When I try to get HTML from a URL in Groovy, I only get the static HTML. All dynamic content is (obviously) not loaded. Is there some way I can get the dynamically loaded content? I thought about extracting all the script urls from the static content, then extract ajax calls from those scripts and follow them, but my code will get messy really fast.
If you think this is not possible, then read on.
My motivation is to build a bookmarklet for an image indexer, not unlike Pinterest's bookmarklet. But I guess they faced the same issue of not being able to extract images loaded via ajax, and released a chrome extension. Can I somehow post the HTML that a user is currently seeing to my website? The same origin policy will not let me make an ajax call from the page the user is seeing to my own domain. And neither can I pass the HTML as a url parameter, due to url size limitations. Then I thought I would extract the image srcs and just pass those as a url parameter, but if the number of images is large, I will face the URL parameter size issue again. Is there an alternate way of doing this?

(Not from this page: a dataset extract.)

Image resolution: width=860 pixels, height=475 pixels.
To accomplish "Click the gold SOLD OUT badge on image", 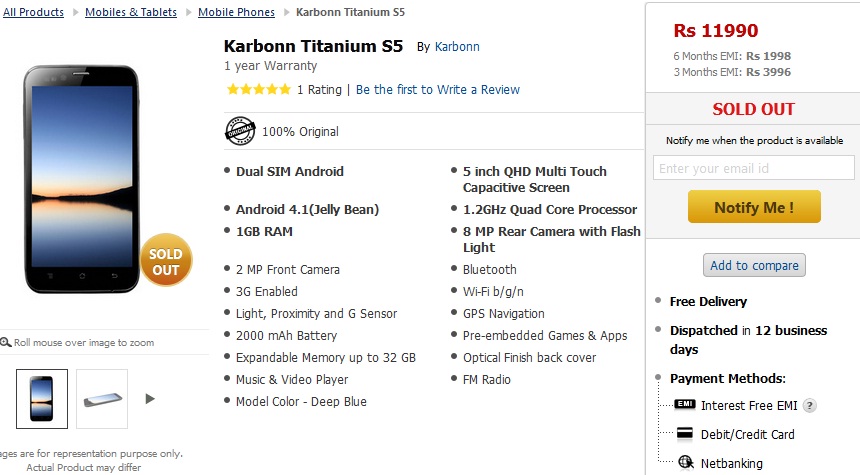I will click(166, 261).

EDIT: If you think this is also not possible, then read further on.
I thought I would extract all the image urls one by one, and send them separately in a url with a random id parameter for each set of images. And when I send the last image, I can send a parameter to mention it is the last one, so my app knows it should not expect more. Something like this:
var images = document.getElementsByTagName("img");
var imageSetId = Math.random() * 9999;
var generatedSrc = "";
for (var i in images){
generatedSrc = "http://mydomain.myapp.com/extractor?src="+images[i].src+"&setId="+imageSetId;
if (i==images.length-1){
generatedSrc += "&last=true"
}
window.open(generatedSrc);
}
Each time the window opens, I can save the image's url, and based on the set ID, I can recreate the set. Once this is done I would close the window, unless I receive the last
parameter, and I can keep that window opened and show the user the extracted images.
But now the problem transforms into a UI problem. I do not want to show open close of the windows! Is there any way of skipping this?